Mujeres que cambian el mundo
Esta campaña desea contribuir a que se conozcan las historias de mujeres protagonistas del cambio y la transformación de nuestro mundo, así como fortalecer el papel de la mujer en sociedades en las que se encuentra marginada, mediante conferencias y jornadas de sensibilización, entre otras actuaciones. Como se explica en su página web , la iniciativa “quiere rendir un homenaje a los millones de mujeres que con su acción silenciosa atenúan los efectos de la pobreza y la exclusión, mostrar ejemplos reales de mujeres que con su liderazgo mejoran las condiciones de vida de sus comunidades y destacar el papel indispensable de la mujer, en el Sur y en el Norte, como elemento de cambio y transformación social”. En la web de la campaña también se pueden consultar las próximas actividades de ésta, entre las que destaca una exposición del fotógrafo Hernán Zin sobre la labor de esas mujeres heroicas y nunca suficientemente bien valoradas.

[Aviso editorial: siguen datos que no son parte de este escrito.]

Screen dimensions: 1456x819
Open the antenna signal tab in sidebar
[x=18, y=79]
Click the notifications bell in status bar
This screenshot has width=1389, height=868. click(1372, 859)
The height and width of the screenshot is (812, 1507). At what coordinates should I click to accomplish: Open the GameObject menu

Entre estas actividades se incluye el viaje a Madrid de mujeres cuyo trabajo representan un papel importante en el desarrollo de sus comunidades para compartir sus experiencias mediante conferencias en diferentes ciudades. Además de Rebeckah Kiser, otras de estas mujeres relevantes son Urmi Basu, presidenta de New Ligth (India); Agnes Pareyio, presidenta del programa Tasaru Ntomonok (Kenia); y Rosario Doria de Riccardi, directora ejecutiva de Actuar por Bolívar (Colombia).